Before you start shaking your fist at freedom-hating Eurocrats, know that ETIAS is the belated continental answer to a system the U.S. has imposed on residents of friendly countries since 2009, called the Electronic System for Travel Authorization, or ESTA. Like ETIAS, ESTA is a response to 21st-century terrorist attacks and combines modest fees ($21) with less-than-instantaneous turnaround times (a promised 72 hours). Both either tweak or torpedo (depending on your point of view) the notion of reciprocal “visa waiver” travel between high-trust countries.

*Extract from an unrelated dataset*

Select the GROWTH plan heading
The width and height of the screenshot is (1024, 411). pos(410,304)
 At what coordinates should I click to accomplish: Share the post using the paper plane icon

U.S. passports have long been given the red carpet treatment worldwide, due to the country’s economic heft and traditional leadership role in negotiating down international barriers to the movement of people (and goods). That latter ethic began to deteriorate after the Cold War, with the rise of bipartisan anti-illegal immigration politics in the early 1990s, and then in earnest after Saudi nationals pulverized the World Trade Center with highjacked planes on September 11, 2001.

The Implementing Recommendations of the 9/11 Commission Act of 2007 mandated that travelers from Visa Waiver countries (which now number 40) submit an application using a machine-readable passport, volunteer plenty of personal information, and answer correctly a series of potentially disqualifying questions. As some of us mentioned at the time, “Whatever we impose on the world, the world will get around to imposing on us.”

We have since imposed still more restrictions, which many Europeans are discovering this summer to their chagrin. First was the 2015 exclusion (backed by several libertarian-leaning legislators) of dual nationals of both an existing Visa Waiver country and of either Iran, Iraq, Sudan, or Syria, as well as anyone (aside from those in selected professions) who had visited any of those countries since 2011. Then in 2016, the Department of Homeland Security (DHS) added Libya, Somalia, and Yemen to the list.